Der Mann stutzte. »Sofort!«, sagte er und sprang die Treppe hoch.

Britta rollte mit den Augen. »Na herzlichen Dank«, sagte sie. »Jetzt wohnen hier schon sonst nur lauter Luschen und dann auch noch der. Das sollten wir feiern.«

»Belgisch!«, sagte Johannes auch. »Wusstest du, dass es so was gibt?«

Aber auf der Treppe über ihnen tauchte schon wieder der Mann auf, gefolgt von den beiden schwer atmenden Möbelpackern.

»Die Herren bewegen jetzt den Wagen«, sagte er und lächelte Britta an. »Sie interessieren sich also auch für Antiquitäten?«

»Immer«, sagte Britta und schnappte sich ihr Schlüsselbund. »Jetzt soll’s also losgehen, ja?
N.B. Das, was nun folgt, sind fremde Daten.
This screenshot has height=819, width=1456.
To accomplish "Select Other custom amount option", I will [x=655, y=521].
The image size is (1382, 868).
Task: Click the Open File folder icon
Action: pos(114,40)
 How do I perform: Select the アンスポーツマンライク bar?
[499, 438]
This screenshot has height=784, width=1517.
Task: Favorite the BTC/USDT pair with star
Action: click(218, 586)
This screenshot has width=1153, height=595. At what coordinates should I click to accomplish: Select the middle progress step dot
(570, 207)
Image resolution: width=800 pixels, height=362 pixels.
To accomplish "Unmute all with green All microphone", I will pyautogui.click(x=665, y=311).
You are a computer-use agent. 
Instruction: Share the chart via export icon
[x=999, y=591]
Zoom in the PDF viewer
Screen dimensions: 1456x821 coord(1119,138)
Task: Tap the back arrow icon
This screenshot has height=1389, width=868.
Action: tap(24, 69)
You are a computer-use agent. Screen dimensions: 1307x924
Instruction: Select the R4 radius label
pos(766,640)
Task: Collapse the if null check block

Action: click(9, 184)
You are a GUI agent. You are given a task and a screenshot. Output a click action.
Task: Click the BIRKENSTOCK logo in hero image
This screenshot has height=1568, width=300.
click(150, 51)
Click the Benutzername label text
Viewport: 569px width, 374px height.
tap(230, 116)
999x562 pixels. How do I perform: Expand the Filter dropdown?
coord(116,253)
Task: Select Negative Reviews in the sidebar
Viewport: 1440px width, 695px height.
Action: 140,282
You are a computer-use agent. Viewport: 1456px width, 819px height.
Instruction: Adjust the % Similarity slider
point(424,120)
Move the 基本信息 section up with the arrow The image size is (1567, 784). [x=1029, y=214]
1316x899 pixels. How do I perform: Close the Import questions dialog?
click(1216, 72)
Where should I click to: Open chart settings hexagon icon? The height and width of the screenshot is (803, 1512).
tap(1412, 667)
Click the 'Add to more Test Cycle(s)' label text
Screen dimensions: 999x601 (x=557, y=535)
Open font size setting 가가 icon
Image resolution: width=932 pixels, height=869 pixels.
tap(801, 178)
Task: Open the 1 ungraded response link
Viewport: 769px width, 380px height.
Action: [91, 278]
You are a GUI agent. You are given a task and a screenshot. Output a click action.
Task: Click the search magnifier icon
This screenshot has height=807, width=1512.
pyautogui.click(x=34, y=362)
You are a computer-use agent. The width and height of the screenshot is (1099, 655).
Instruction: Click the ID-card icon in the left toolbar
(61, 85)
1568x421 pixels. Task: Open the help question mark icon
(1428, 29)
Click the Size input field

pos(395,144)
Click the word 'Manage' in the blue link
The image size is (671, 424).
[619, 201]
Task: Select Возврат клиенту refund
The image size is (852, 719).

Dann komm ich mal. Johannes, Abendbrot und Hausis nicht vergessen.«

Johannes schüttelte den Kopf und zog die Wohnungstür zu. Aus dem Wohnzimmerfenster sah er, wie der Möbelwagen zurückgesetzt wurde. Britta fuhr aus der Lücke, ohne ihm zuzuwinken.

Den hat sie gleich vergrault, dachte er. Nie schafft sie es, freundlich zu sein. Und dabei kommt gerade der Sommer, da ist es doch wichtig, wie oft wir im Hof sein können.